Now that Eschenbach has had a few years under his baton, we can judge for ourselves how he’s delivered on that promise. He’s made good on bringing us closer to Europe, a shift away from the NSO’s previous niche focus on American music. He’s toured the orchestra internationally, including an unorthodox South American circuit. He’s leveraged his personal relationships into celebrity visits by Renée Fleming and Lang Lang, even took to the keyboard to bang out some tunes with the latter. He’s shone a spotlight on several new composers, often European (Joerg Widmann, Magnus Lindberg, Kaija Saariaho) but also American (Peter Lieberson, Augusta Read Thomas), Israeli (Avner Dorman) and others; this can be risky with more conservative audiences, but more often than not, the pieces have connected well. And when doing the old favorites, the Beethovens and Bartóks, he’s managed to acquaint us with their rarer works and deliver some of the best NSO concerts in recent memory (Fidelio and Bluebeard’s Castle, respectively). His leadership has reportedly improved orchestra morale, if not necessarily its technical precision that Eschenbach prioritizes somewhere below his personal feel for each piece.

On the other hand, he hasn’t yet achieved the one thing the Kennedy Center, and D.C. classical fans, really want, the same thing they’ve asked of every NSO director before him: to turn the NSO into a truly top-tier, internationally recognized orchestra.

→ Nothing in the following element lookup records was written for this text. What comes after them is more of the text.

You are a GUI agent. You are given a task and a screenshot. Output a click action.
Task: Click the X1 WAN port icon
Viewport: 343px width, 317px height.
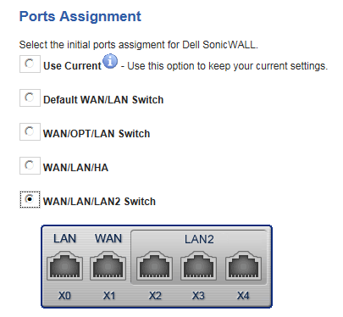(x=108, y=265)
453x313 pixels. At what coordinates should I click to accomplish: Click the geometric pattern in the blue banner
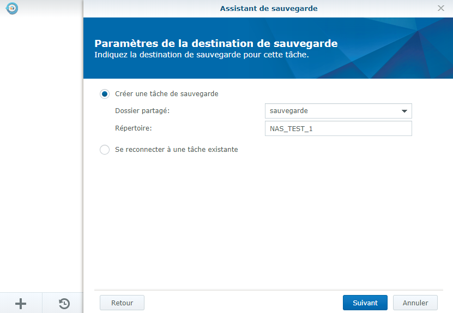tap(403, 48)
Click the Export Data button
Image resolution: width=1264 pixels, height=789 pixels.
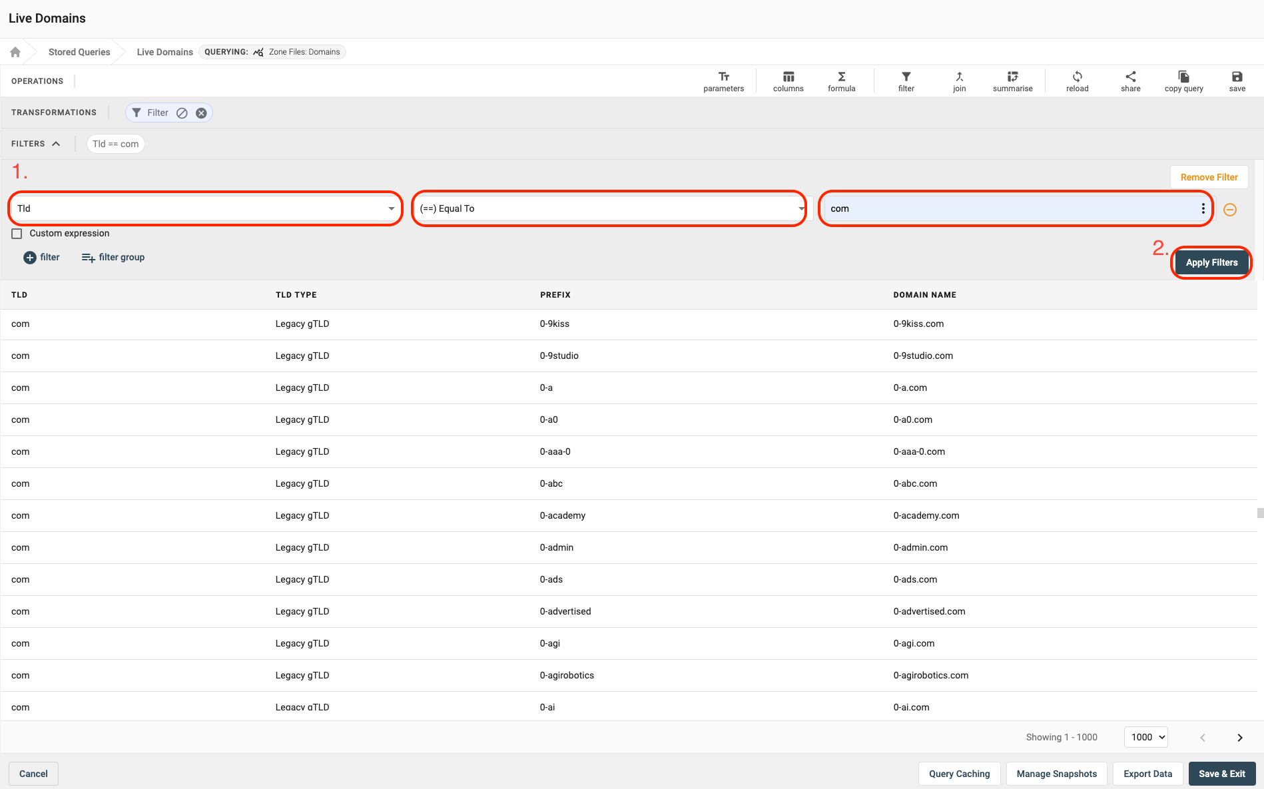(x=1147, y=774)
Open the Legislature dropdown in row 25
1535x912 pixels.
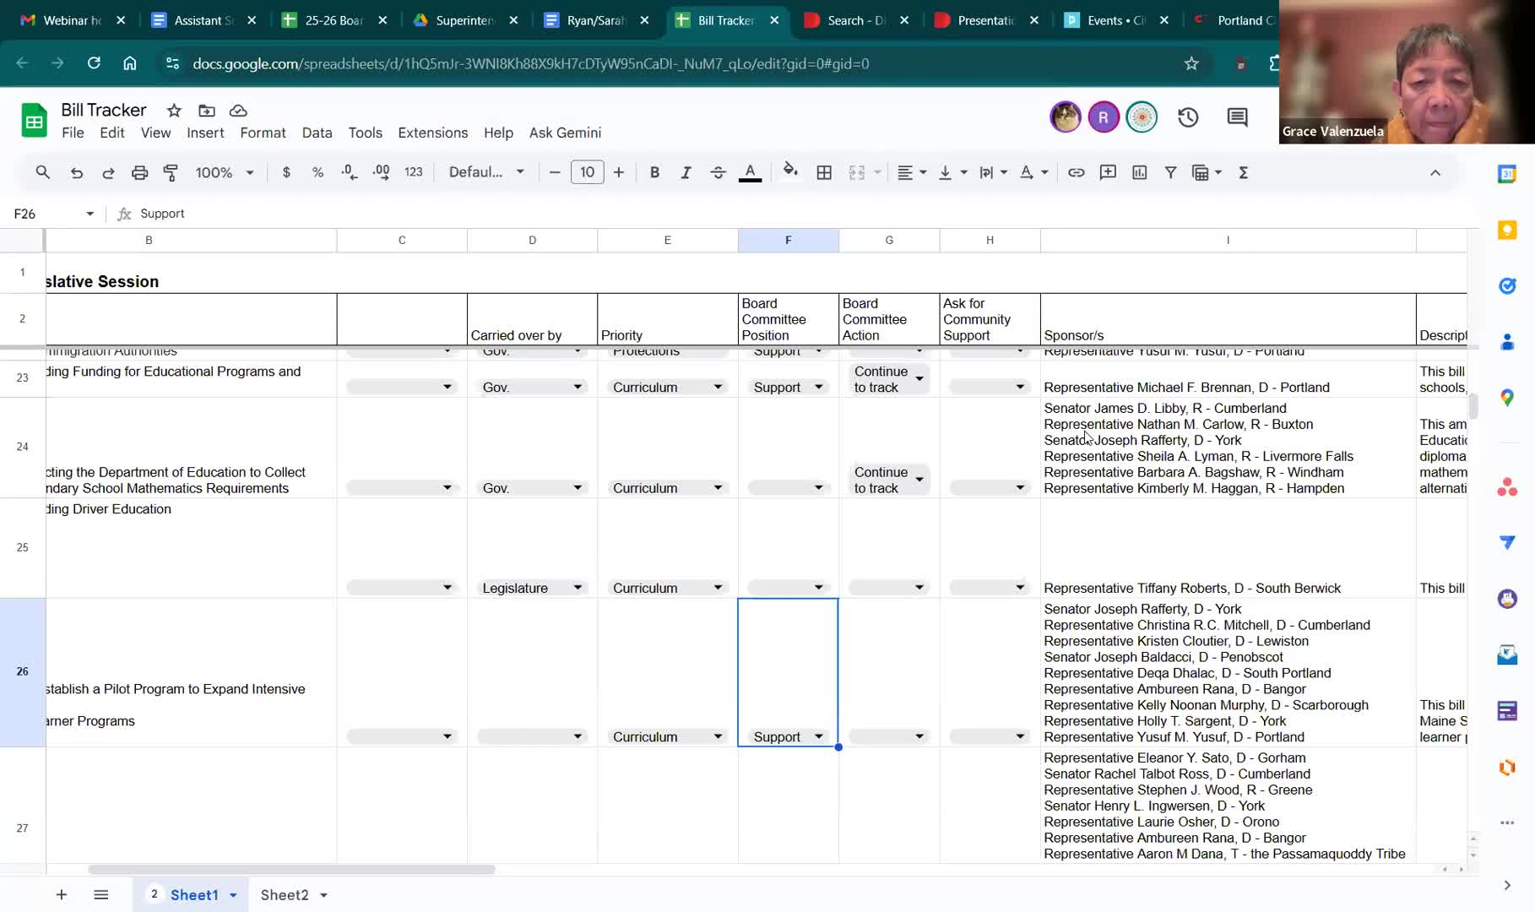(x=578, y=588)
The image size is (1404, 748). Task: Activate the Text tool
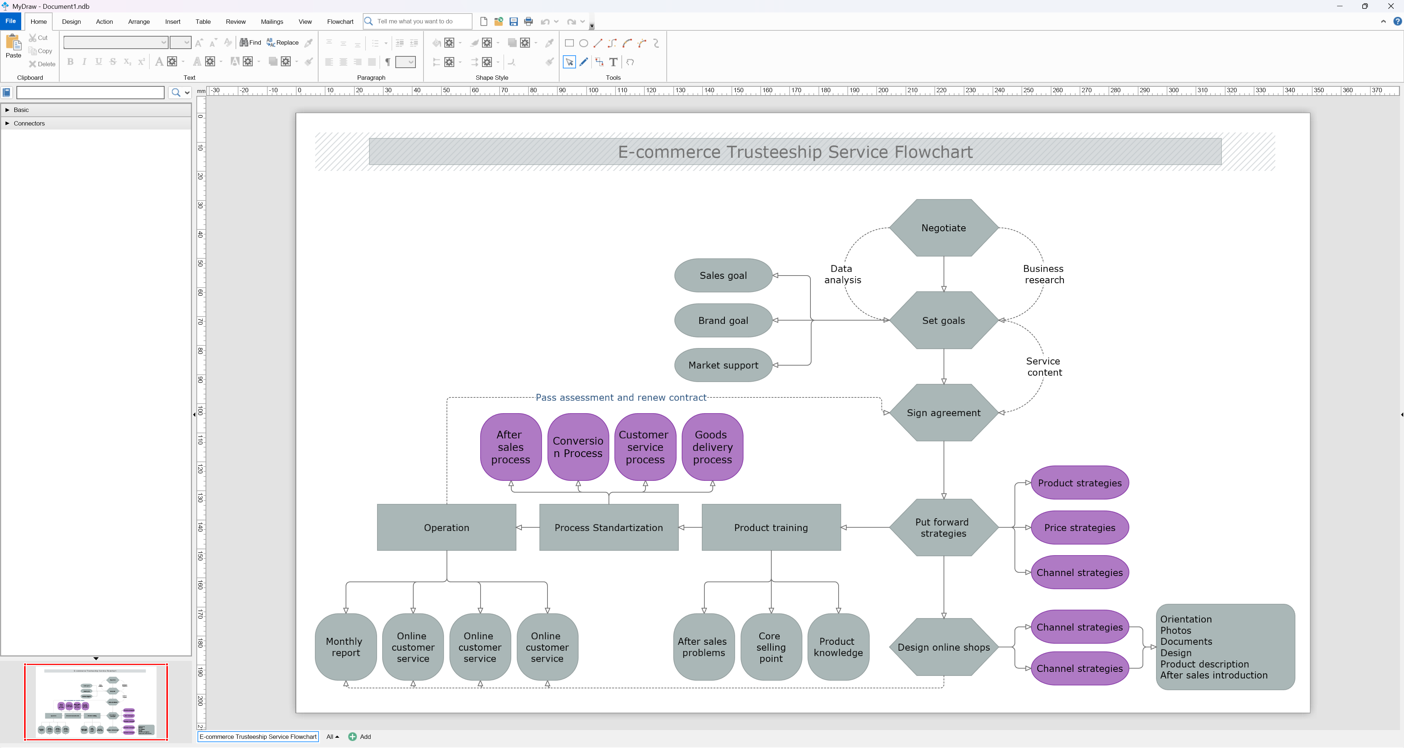(613, 62)
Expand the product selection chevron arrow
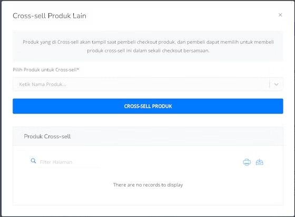Image resolution: width=295 pixels, height=217 pixels. 276,84
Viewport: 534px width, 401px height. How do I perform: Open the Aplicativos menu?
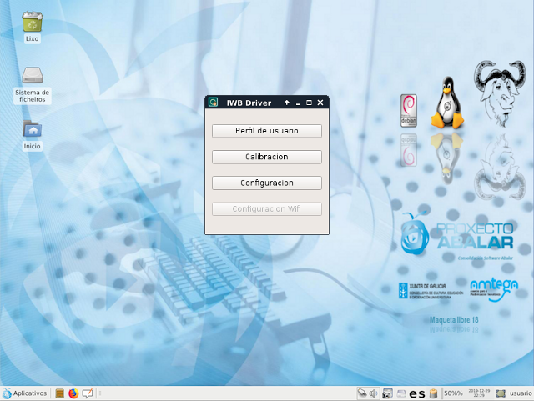point(25,393)
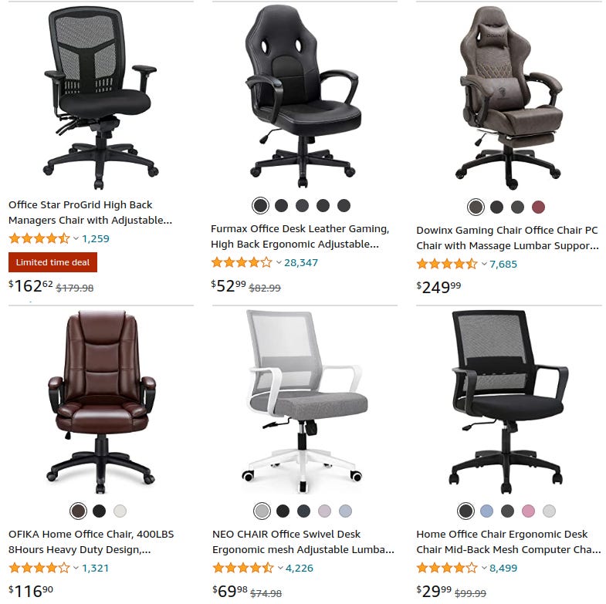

But that’s a tall, maybe impossible order. What makes an orchestra a “Big Five” is at this point a question of legacy and arguably no longer really relevant. The NSO’s sometimes suffered from less than stellar musicianship, something Eschenbach’s been tasked with correcting through some hires, particularly in the historically subpar brass section. But these things take time.

So the evaluation from management seems to be: pretty good. Definitely good enough not to get fired.

Whether that justifies his reported $2 million salary (at Philly he made $2.3), double that of his predecessor and higher than nearly every other conductor in the country, is an open question. But the NSO, being part of the Kennedy Center, has a financial buffer courtesy of taxpayers that other orchestras don’t have. So the fact that we can afford to pay our musicians handsomely—-as highly skilled artists should be (not just Eschenbach but the orchestra as a whole enjoys good salaries), when other orchestras are either going bankrupt or extracting pounds of flesh from their musicians in bitter labor disputes—-is something to celebrate, not begrudge. And decent compensation probably matters a lot more for orchestra morale than the name at the podium.

Orchestra directors wear a lot of hats, a lot of which we don’t see: programmer, fundraiser, talent scout, coach, as well as baton-waver. Eschenbach’s bosses are apparently happy with his behind the scenes work. But then again, something would have to be seriously wrong for them not to be. Barring gross negligence, chances are we’ll see another extension after this, and another one a few years down the road.

Eschenbach’s profile so far remains greater than his orchestra, as evinced by his periodic absences jet-setting to engagements across the globe. With more time, there’s hope the NSO will catch up to its director. But the NSO is an institution within an institution, and there’s only so much one man can do.